DATA FOR PROCESSING:
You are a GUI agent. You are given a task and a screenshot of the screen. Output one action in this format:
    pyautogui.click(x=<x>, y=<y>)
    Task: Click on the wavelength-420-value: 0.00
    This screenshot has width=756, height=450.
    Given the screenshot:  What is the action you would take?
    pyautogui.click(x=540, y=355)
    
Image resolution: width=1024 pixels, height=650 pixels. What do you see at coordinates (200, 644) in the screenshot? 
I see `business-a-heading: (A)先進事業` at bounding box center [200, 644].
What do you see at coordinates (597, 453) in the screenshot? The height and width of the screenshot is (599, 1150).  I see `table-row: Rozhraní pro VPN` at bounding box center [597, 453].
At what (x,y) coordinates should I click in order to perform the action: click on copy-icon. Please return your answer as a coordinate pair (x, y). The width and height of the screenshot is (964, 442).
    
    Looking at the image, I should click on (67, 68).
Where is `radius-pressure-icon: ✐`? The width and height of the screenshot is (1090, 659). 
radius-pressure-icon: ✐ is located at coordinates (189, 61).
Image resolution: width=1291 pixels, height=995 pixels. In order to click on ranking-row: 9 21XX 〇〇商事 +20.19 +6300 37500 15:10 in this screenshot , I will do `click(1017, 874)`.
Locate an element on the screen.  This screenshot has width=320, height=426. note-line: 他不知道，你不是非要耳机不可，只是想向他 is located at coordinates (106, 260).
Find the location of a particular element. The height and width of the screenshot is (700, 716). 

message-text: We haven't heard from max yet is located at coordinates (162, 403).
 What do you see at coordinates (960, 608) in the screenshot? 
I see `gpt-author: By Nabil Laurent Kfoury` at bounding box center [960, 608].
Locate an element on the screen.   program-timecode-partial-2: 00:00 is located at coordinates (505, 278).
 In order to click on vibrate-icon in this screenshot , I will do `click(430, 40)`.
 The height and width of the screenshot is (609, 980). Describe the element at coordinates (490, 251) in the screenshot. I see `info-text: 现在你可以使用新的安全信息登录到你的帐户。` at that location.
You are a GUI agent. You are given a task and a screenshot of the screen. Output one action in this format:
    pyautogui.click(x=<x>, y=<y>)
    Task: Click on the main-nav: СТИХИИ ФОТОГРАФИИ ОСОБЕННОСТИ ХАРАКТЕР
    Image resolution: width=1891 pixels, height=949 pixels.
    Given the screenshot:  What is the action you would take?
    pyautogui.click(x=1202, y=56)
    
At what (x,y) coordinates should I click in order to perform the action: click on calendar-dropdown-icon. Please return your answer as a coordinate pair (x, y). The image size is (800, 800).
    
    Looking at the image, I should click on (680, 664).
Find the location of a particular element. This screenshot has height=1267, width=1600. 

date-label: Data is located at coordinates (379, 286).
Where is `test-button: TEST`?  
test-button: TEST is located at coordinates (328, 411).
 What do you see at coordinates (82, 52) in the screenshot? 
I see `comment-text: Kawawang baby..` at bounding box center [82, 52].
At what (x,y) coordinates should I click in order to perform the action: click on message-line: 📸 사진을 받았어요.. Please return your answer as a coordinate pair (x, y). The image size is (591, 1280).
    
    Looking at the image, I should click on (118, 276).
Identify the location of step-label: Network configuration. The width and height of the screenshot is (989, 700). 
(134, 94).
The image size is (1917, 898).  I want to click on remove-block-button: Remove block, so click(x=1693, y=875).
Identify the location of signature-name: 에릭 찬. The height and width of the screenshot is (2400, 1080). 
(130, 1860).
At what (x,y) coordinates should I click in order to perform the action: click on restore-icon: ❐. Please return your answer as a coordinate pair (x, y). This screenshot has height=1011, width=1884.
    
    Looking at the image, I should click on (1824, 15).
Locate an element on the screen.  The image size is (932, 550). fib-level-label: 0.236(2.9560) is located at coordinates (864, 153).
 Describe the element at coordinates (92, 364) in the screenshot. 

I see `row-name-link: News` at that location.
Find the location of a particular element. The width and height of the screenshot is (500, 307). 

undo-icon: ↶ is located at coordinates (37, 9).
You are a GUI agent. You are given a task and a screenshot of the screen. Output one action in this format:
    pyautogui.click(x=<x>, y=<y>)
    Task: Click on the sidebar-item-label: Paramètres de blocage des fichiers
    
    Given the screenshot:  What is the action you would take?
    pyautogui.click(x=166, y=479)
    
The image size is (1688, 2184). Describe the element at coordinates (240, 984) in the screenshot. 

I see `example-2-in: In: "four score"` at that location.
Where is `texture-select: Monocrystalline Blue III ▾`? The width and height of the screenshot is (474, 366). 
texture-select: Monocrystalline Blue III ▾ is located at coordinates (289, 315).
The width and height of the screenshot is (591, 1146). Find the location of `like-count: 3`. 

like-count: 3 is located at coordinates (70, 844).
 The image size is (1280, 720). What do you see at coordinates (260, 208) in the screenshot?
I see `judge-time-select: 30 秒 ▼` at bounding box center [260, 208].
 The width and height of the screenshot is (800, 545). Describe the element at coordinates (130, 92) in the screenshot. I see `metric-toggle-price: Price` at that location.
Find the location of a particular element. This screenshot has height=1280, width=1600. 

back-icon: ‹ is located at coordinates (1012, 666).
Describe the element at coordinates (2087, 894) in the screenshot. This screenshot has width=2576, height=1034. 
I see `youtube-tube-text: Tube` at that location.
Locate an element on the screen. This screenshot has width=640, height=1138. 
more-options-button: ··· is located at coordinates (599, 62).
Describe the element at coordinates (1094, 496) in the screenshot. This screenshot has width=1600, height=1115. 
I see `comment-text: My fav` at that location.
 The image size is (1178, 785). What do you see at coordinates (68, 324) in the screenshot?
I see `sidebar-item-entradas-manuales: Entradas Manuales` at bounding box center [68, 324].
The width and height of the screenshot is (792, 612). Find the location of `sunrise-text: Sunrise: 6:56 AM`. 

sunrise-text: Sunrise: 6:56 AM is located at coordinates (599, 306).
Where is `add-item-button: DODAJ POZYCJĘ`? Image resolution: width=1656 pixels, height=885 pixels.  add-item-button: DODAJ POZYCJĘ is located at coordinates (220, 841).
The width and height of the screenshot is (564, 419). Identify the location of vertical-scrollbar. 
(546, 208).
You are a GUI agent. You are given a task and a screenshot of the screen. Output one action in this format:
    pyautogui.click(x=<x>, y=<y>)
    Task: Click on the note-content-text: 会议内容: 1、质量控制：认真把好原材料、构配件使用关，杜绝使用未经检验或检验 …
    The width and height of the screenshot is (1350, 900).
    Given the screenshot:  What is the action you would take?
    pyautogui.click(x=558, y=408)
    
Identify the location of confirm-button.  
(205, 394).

WORK TO BE COMPLETED: Copy the records verbatim, starting with the line that contains "Image resolution: width=1291" and going on through the line that contains "coordinates (106, 260).".

EXERCISE RESULT:
Image resolution: width=1291 pixels, height=995 pixels. In order to click on ranking-row: 9 21XX 〇〇商事 +20.19 +6300 37500 15:10 in this screenshot , I will do `click(1017, 874)`.
Locate an element on the screen.  This screenshot has width=320, height=426. note-line: 他不知道，你不是非要耳机不可，只是想向他 is located at coordinates (106, 260).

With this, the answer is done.